#### [Data to examine]
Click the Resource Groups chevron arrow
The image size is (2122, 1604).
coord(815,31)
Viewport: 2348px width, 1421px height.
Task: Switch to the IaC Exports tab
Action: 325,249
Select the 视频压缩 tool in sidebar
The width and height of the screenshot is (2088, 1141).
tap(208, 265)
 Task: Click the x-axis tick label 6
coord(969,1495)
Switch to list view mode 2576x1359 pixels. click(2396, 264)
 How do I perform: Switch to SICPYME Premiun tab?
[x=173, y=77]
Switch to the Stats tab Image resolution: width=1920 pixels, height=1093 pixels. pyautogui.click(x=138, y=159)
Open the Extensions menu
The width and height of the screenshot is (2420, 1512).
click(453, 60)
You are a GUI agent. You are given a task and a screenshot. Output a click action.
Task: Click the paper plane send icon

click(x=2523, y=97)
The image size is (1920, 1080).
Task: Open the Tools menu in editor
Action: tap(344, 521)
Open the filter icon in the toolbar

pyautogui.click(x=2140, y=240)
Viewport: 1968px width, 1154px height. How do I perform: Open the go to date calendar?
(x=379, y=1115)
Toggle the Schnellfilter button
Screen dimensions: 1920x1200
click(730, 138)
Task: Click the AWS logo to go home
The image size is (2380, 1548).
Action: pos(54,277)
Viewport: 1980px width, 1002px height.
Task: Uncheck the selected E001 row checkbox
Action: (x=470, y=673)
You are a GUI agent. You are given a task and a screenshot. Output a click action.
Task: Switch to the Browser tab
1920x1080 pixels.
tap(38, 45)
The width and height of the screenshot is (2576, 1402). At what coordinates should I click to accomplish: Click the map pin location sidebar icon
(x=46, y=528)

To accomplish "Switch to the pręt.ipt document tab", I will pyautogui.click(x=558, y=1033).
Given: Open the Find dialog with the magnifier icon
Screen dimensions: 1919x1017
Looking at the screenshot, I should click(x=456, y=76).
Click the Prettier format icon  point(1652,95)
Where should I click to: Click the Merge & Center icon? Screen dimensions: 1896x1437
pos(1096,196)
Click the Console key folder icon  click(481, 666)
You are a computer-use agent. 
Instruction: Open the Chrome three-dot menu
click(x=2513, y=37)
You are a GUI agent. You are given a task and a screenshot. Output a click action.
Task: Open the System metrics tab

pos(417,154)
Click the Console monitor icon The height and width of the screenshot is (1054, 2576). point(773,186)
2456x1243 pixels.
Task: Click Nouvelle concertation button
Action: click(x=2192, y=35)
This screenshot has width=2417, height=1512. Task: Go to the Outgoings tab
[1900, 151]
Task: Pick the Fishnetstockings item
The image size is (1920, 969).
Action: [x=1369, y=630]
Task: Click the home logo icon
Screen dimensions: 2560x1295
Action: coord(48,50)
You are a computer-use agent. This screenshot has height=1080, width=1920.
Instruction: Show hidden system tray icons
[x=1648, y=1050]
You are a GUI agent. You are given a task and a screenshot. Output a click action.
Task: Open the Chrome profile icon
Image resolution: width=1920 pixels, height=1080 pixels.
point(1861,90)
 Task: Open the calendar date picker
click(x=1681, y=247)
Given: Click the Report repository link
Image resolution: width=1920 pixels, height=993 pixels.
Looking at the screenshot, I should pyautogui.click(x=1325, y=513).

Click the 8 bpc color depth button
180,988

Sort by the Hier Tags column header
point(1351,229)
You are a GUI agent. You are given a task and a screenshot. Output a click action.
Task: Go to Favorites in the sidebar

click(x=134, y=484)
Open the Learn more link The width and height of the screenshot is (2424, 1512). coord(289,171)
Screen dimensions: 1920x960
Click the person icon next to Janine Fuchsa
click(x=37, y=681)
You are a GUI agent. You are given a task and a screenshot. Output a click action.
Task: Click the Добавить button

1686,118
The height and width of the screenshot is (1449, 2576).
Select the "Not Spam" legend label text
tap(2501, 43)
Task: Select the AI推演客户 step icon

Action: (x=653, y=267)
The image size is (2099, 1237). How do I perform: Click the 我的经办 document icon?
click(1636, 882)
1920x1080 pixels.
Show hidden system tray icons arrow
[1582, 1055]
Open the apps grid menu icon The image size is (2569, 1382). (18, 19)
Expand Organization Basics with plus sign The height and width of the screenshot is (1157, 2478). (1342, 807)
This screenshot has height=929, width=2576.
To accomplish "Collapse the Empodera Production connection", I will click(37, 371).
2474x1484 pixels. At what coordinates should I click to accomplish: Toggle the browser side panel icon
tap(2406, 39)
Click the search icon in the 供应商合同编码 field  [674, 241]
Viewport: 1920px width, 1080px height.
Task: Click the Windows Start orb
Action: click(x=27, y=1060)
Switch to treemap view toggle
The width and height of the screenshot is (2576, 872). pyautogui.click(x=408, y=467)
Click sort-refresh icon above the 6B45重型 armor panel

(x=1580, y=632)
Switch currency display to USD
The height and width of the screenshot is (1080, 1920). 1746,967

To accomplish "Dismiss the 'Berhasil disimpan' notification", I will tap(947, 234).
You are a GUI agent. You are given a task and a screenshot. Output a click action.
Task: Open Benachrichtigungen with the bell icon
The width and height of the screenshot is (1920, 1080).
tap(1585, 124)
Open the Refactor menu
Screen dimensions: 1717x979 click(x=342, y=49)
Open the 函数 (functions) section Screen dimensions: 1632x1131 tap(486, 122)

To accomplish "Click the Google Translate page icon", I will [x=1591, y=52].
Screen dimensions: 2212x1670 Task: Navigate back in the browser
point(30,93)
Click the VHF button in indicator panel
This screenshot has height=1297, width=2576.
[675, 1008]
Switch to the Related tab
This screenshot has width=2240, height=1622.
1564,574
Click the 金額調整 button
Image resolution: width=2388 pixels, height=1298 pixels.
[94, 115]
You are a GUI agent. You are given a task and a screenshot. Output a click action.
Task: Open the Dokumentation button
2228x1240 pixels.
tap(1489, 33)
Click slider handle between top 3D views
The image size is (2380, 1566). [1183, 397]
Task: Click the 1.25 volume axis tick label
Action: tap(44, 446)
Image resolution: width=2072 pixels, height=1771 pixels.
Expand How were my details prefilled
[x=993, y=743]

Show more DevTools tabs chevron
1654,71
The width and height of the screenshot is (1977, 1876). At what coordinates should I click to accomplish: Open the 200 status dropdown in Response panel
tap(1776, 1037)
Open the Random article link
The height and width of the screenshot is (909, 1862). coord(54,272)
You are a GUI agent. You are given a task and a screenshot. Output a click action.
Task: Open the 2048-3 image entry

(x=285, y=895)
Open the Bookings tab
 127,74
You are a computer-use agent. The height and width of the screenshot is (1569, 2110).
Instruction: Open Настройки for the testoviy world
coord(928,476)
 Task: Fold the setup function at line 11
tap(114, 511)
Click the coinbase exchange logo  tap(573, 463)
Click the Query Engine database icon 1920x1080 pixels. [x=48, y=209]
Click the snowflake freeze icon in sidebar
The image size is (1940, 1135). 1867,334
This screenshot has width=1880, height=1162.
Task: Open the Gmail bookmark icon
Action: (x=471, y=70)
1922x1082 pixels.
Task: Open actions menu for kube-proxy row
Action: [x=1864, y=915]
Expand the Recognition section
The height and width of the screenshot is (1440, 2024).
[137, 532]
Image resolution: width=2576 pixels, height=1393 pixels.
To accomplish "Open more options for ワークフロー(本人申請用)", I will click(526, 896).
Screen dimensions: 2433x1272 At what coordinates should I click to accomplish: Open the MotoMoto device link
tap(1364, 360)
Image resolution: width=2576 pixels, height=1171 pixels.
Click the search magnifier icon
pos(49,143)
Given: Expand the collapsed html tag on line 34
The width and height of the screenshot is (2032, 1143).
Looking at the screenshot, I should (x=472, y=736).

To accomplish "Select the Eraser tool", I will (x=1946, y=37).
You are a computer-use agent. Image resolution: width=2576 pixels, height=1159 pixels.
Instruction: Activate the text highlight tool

#### [Problem description]
Above are the records; repeat exactly the lines from the one holding "Given: Open the" down to the one holding "Click the Prettier", end lines included.

#### [Output of the exercise]
Given: Open the Find dialog with the magnifier icon
Screen dimensions: 1919x1017
Looking at the screenshot, I should click(x=456, y=76).
Click the Prettier format icon  point(1652,95)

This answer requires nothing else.